I am always looking for appetizing ways to cook the greens that come in our New Roots Organics bin. I like them, but can’t always face them straight up.
Joe’s Special was something my mom made often for dinner when we were growing up. Since I was scared of spinach as a small kid, and didn’t like mushrooms until I was in my 30s, it was never a favorite. But now it is! I’ve started making it with ground turkey breast to cut down on our red meat intake a bit.
I’m so disappointed that I haven’t been able to find my mom’s original recipe. I don’t know for sure that she used one because it is one of those dishes you can kind of make up as you go along. I suspect that she based her version on the one at the 13 Coins.
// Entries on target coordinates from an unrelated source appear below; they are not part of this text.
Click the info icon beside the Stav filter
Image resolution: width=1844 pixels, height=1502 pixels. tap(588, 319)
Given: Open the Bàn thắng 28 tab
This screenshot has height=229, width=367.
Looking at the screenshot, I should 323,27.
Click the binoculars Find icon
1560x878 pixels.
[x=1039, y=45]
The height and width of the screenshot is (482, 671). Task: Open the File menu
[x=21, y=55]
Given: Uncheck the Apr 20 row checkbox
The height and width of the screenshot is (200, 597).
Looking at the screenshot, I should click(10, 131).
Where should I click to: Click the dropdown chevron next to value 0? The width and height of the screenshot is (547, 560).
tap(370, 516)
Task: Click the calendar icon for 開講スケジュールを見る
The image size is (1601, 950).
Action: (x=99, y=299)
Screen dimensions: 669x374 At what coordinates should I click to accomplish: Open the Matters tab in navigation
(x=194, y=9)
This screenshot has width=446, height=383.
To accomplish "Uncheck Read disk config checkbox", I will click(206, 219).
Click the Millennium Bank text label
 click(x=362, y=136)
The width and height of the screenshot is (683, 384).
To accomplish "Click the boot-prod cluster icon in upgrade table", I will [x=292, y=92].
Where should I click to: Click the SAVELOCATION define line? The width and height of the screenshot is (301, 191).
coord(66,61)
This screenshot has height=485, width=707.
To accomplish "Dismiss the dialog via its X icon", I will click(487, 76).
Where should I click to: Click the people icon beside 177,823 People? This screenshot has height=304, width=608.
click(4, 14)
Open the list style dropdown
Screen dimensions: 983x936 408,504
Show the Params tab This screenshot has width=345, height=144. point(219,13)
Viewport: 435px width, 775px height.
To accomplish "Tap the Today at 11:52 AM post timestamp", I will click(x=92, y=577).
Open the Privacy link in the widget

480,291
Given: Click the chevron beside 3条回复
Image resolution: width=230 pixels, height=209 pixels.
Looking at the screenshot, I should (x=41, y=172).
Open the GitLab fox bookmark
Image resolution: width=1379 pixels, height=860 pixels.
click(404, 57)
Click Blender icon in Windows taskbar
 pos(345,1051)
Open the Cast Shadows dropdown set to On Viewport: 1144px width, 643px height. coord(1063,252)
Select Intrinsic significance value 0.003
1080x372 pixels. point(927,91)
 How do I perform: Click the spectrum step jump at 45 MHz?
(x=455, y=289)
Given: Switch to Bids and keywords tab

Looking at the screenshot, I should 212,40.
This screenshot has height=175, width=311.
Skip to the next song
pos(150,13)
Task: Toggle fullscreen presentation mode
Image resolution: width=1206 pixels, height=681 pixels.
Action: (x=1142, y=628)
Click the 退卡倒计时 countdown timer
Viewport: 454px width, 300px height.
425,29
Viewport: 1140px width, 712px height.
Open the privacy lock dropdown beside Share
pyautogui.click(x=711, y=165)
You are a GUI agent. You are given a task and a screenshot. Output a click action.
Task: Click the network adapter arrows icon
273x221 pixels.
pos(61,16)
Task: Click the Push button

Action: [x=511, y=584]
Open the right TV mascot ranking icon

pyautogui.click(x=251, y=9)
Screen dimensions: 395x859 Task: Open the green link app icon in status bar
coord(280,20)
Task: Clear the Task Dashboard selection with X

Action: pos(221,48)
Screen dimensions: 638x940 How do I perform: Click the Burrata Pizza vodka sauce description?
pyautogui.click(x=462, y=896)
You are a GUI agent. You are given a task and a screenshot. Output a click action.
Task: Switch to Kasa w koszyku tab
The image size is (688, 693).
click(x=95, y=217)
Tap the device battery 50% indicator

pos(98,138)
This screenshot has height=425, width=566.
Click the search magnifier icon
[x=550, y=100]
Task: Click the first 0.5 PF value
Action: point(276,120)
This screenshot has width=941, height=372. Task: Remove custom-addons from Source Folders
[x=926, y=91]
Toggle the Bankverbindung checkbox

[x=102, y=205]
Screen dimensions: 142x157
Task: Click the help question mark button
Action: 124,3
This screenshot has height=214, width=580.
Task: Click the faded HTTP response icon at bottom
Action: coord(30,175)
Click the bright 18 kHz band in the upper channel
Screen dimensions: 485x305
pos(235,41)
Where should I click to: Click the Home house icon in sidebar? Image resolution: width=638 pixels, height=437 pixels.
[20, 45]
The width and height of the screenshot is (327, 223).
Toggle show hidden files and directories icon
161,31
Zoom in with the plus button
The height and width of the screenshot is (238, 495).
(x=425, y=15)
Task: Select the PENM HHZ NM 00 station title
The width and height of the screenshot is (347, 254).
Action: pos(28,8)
Some Joe’s Specials are eggier, like a scramble, but Mom’s was more of a hash with just enough egg to bind the ingredients together.
Turkey Joe’s Special
- 1-2 Tbsp olive oil
- 1 1/3 lb ground turkey breast
- 1 1/2 c diced onion
- 3 cloves minced garlic
- 2 c sliced mushrooms
- 1 bunch leafy greens: kale, spinach, chard or collards. Washed and torn into small pieces.
- 1 tsp dried sage
- 1 tsp oregano
- generous grind of black pepper
- pinch nutmeg
- 4 eggs, lightly beaten
- Grated Parmesan cheese
- Heat the oil in a large skillet over medium-high heat. Add the turkey and begin crumbling.
- Once the turkey is broken up and beginning to cook, add the onion and garlic. Saute 1-2 minutes.
- Add the mushrooms, sage, oregano, pepper, and nutmeg. Continue cooking until the turkey is done and the vegetables are soft.
- Add the greens. Stir until wilted.
- Push everything to one side of the pan and pour in the eggs. Scramble lightly, then toss with the rest of the Special.
- Serve topped with cheese, with crusty French bread or roasted potato wedges.
Makes 4-6 servings.
I added zucchini tonight because, well, I had some zucchini that needed to be eaten. I used pre-cut onions and mushrooms from Trader Joe’s to speed along the prep time, but you could always do your own pre-cutting. I often chop the vegetables for Monday and Tuesday’s dinners on Sunday so that I’m all ready to go and much less likely to suggest ordering pizza.